## Extrait du texte
........

Le surréalisme n'avait pas attendu ce tournant décisif pour réclamer des « mots sans rides ». Et il les avait demandés notamment dans des activités ludiques collectives (jeu des questions, cadavres exquis) dont l'automatisme rejoint les particularités du jazz... J'en dirai autant du jeu du téléphone, que la présence d'un thème et la mémoire orale rendent encore plus proche de l'improvisation du jazz (p. 204-205). Qui dit intonation dit intention, et c'est bien ici l'intention qui renouvelle les schèmes d'expression qu'il s'agisse des mots du poète ou des accords du musicien... Cette intention magique de contact concret avec l'univers, avec tout ce qu'elle sous-entend d'intentions révolutionnaires à l'égard de la figure que l'homme a cru devoir faire prendre à cet univers, est à la source même du surréalisme. Une éthique qui tend à glorifier, et à faire passer en actes les valeurs toujours refoulées de la jeunesse, de l'amour, et j'ajouterai de l'amitié, au moins de la plus large communication humaine, ne peut que s'exalter aux approches du jazz.... S'il est à cet égard, et jusque sur le plan moral, une musique qui témoigne en faveur de la grandeur humaine et en éveille l'écho, c'est en moi indubitablement celles qu'illustrent certaines créations des J.A.T.P., et plus encore les pièces maîtresses d'Armstrong (West End Blues, Wild Man Blues), les incantations de Duke Ellington et de Johnny Hodges, la cruelle idylle de Charlie Parker (Bird of Paradise), avec Stuffy de Hawkins, The Champ de Gillespie et Evidence de Thelonious Monk (p. 207-209).

........

## Données fournies
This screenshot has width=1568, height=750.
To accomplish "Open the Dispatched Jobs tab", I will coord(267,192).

........

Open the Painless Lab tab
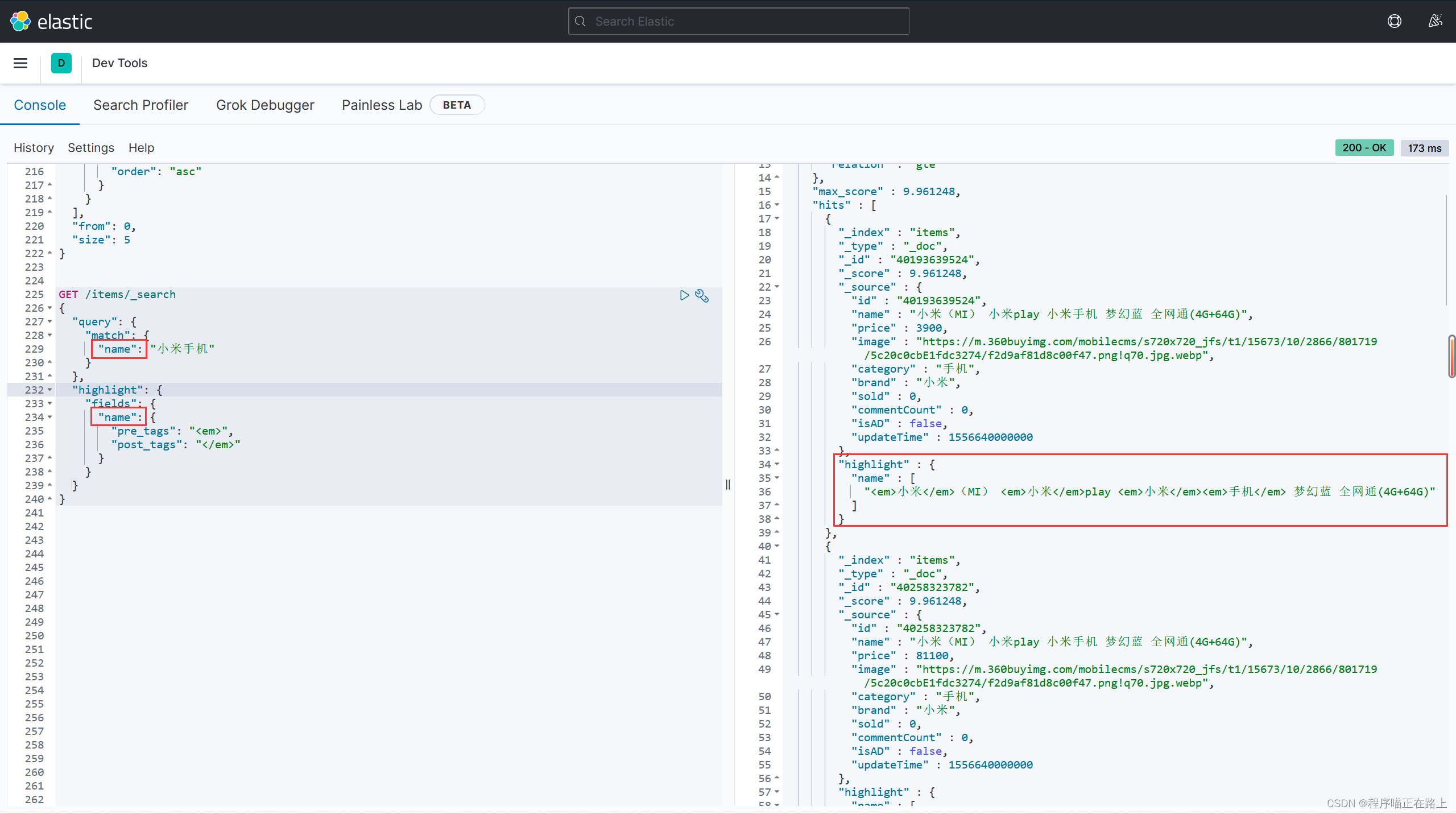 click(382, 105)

........

## Consigne
Dans le texte sur le surréalisme et le jazz, quelles activités ludiques collectives sont données en exemple entre parenthèses ? Appuyez-vous uniquement sur le texte.

## Réponse
Le jeu des questions et les cadavres exquis.